***** Passage for review *****
Lamivudine: Lamivudine was administered orally to pregnant rats (at 90, 600, and 4,000 mg per kg per day) and rabbits (at 90, 300 and 1,000 mg per kg per day and at 15, 40, and 90 mg per kg per day) during organogenesis (on gestation Days 7 through 16 [rat] and 8 through 20 [rabbit]). No evidence of fetal malformations due to lamivudine was observed in rats and rabbits at doses producing plasma concentrations (Cmax) approximately 35 times higher than human exposure at the recommended daily dose. Evidence of early embryolethality was seen in the rabbit at systemic exposures (AUC) similar to those observed in humans, but there was no indication of this effect in the rat at plasma concentrations (Cmax) 35 times higher than human exposure at the recommended daily dose. Studies in pregnant rats showed that lamivudine is transferred to the fetus through the placenta. In the pre-and postnatal development study in rats, lamivudine was administered orally at doses of 180, 900, and 4,000 mg per kg per day from gestation Day 6 through postnatal Day 20). In the study, development of the offspring, including fertility and reproductive performance, were not affected by the maternal administration of lamivudine.

8.2 Lactation

(Additions and/or revisions are underlined)

Risk Summary

Abacavir and lamivudine are present in human milk. There is no information on the effects of abacavir and lamivudine on the breastfed infant or the effects of the drug on milk production. Because of the potential for (1) HIV-1 transmission (in HIV-negative infants), (2) developing viral resistance (in HIV-positive infants), and (3) serious adverse reactions in a breastfed infant, instruct mothers not to breastfeed if they are receiving EPZICOM.

17 PCI/PI/MG (Patient Counseling Information/Patient Information/Medication Guide)

17 PATIENT COUNSELING INFORMATION

(Additions and/or revisions are underlined)

Hypersensitivity Reactions

Inform patients:

  • that if they have a hypersensitivity reaction, they should dispose of any unused EPZICOM to avoid restarting abacavir.
***** Source information *****
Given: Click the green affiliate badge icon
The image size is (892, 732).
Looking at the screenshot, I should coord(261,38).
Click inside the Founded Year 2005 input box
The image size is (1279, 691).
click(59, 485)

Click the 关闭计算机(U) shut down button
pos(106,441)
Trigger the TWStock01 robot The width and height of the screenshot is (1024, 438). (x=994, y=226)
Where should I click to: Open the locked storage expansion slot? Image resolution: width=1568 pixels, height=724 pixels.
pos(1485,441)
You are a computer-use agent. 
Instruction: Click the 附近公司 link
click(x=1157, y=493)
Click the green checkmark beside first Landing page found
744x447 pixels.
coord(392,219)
*****
▶ [Assignment]
From the drug labeling excerpt, list each potential risk given as a reason for instructing mothers receiving EPZICOM not to breastfeed.

▶ [Answer for this exercise]
- HIV-1 transmission (in HIV-negative infants)
- Developing viral resistance (in HIV-positive infants)
- Serious adverse reactions in a breastfed infant